What the exercise asks
Search the records below for the word "Sort", then return every line where it appears.

Input data

━━━━

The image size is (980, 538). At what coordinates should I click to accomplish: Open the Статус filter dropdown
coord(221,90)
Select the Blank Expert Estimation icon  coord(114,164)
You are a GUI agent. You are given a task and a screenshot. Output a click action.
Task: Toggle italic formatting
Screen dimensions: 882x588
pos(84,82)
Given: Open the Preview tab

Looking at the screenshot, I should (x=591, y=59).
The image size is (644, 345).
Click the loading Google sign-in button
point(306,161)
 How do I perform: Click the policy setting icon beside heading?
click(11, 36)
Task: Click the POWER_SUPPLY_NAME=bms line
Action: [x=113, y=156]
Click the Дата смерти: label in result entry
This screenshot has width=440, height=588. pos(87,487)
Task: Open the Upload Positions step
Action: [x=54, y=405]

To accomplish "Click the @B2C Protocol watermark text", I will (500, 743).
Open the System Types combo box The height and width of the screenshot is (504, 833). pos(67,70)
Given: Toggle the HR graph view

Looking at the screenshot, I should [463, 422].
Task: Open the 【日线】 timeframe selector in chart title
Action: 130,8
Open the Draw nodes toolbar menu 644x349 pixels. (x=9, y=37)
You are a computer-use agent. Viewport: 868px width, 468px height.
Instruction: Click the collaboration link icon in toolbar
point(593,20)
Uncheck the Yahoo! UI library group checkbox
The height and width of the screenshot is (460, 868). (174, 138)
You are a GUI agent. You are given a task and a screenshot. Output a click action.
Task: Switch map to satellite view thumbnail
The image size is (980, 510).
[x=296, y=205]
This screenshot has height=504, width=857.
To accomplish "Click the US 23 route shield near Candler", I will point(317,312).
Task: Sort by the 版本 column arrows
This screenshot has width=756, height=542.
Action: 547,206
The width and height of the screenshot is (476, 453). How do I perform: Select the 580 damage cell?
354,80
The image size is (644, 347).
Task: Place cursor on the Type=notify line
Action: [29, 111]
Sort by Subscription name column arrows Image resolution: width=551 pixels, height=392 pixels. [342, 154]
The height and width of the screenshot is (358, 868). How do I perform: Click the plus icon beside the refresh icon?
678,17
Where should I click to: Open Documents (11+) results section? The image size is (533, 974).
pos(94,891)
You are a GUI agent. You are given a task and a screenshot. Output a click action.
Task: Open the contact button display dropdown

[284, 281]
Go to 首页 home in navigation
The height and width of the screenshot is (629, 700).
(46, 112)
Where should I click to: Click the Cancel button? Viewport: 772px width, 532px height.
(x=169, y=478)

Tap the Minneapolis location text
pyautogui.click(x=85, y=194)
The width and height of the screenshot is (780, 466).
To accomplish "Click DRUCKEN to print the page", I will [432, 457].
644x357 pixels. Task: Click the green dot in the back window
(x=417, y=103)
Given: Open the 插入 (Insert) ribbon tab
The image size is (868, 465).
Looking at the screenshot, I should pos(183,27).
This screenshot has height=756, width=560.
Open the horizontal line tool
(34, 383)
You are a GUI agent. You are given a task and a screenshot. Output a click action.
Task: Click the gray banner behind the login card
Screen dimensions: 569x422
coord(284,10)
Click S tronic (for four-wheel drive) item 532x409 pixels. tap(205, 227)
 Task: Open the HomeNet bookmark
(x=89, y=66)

━━━━

Task output
Task: Sort by the 版本 column arrows
Sort by Subscription name column arrows Image resolution: width=551 pixels, height=392 pixels. [342, 154]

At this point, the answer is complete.